== Set of tasks ==
1) According to the passage about Haiti after hurricane Matthew, how many Haitians did the storm leave homeless?
2) Rewrite the paragraph beginning "For the moment, the focus" in the passage about Haiti after hurricane Matthew as a short bulleted list that keeps its main facts.
3) Extend the passage about Haiti after hurricane Matthew, picking up right after its final sentence.

== Passage given ==
○ ○ ○ ○

When UN Secretary-General Ban Ki-moon touched down in Haiti Saturday for a one-day visit, he faced two immediate challenges and one longer-term dilemma.

First, he had to raise the profile of the destruction from hurricane Matthew on Oct. 4 in order to generate more international aid.

Second, he had to find a way to allay the frustrations of local Haitians, who complain of a slow emergency response. “Today I personally witnessed a WFP [World Food Program] truck being attacked," said Mr. Ban, who condemned attempts to loot the trucks.

His long-term challenge, however, may be his toughest – and one he shares with other public and private aid groups: How to help Haiti rebuild while avoiding the pitfalls that have dogged the international development push in the wake of a devastating 2010 earthquake. Billions of dollars were spent and yet, six years later, many Haitians were still living in tents.

To a growing chorus of critics of traditional aid, Haiti has become a poster child for how not to help the impoverished. Decades of aid have not pulled the Western Hemisphere’s poorest country out of poverty.

“The intentions are good. [But] if it’s not done well, it can be harmful,” says Michael Matheson Miller, research fellow at the Acton Institution and director of the 2014 documentary film "Poverty Inc.," which examines how foreign aid has become big business. “We treat people like objects of our compassion. We create reliance upon aid. We crowd out local businesses. We politicize economic development.”

Situation still dire

For the moment, the focus is still on emergency aid for Haiti, whose southern peninsula is still reeling 12 days after hurricane Matthew roared through. The Category 4 storm, blamed for somewhere between 500 and 1,000 fatalities, leveled housing, leaving more than 175,000 Haitians homeless, and destroyed crop and animals, leaving an estimated 1.4 million Haitians in need of aid, especially food and clean water.

○ ○ ○ ○

Item-finding records:
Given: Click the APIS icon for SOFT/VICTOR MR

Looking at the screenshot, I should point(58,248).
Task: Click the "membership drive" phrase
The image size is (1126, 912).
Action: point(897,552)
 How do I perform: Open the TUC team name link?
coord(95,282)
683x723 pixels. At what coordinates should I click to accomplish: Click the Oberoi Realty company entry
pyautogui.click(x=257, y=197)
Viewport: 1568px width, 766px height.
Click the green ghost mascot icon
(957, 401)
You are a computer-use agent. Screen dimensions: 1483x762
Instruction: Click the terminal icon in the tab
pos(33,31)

○ ○ ○ ○

== Solved tasks ==
1) More than 175,000

2)
- The focus is still on emergency aid for Haiti.
- Haiti's southern peninsula is still reeling 12 days after hurricane Matthew.
- The Category 4 storm is blamed for between 500 and 1,000 deaths.
- It leveled housing and left more than 175,000 Haitians homeless.
- It destroyed crops and animals, leaving an estimated 1.4 million Haitians in need of aid, especially food and clean water.

3)
One reason Ban came to Haiti was to call the world’s attention to the devastation. Of the $120 million that the United Nations is looking to raise for Haiti, it had only received $6.1 million as of last week.

Private aid groups, by contrast, have seen a surge of giving. Oxfam has raised around $300,000 since the hurricane. Catholic Relief Services has already raised $1.5 million online and is on track to reach its $5 million goal to help Haiti’s hurricane victims, a spokeswoman says.

“There's been an outpouring of love and support from our constituent support,” says a spokeswoman for Haitian Health Foundation, a Connecticut-based nonprofit that has been working for 30 years in Jérémie, one of the communities hardest hit by hurricane Matthew. “People are offering help in a number of ways: money, volunteers, goods.”

Such groups are widely viewed as key pieces of the emergency response to disasters. Among the most important immediate needs: “Food. Clean drinking water,” says Robyn Fieser, a spokeswoman for Catholic Relief Services, based in the neighboring Dominican Republic. “Overwhelmingly, [Haitians] are saying: ‘We need materials to repair our houses, then seeds and other supplies for farmers.’ ”

One of the biggest problems is that rural villages, linked by roads that are iffy in the best of times, have been cut off from emergency aid because the roads are still impassable. Aid groups say they are slowly making progress to reach those isolated communities. But a week and a half after the Category 4 hurricane struck, local patience is wearing thin.

Food ... and tear gas?

An hour before Ban visited the hard-hit southern city of Les Cayes, residents reportedly threw rocks at UN trucks and had to be dispersed with tear gas. In the past week, residents have looted trucks and had to be dispersed by UN peacekeepers firing nonlethal ammunition. On Thursday in Saint-Jean-Du-Sud, less than 10 miles away, some 100 Haitians protested the death of a motorcyclist they said was hit by a UN convoy.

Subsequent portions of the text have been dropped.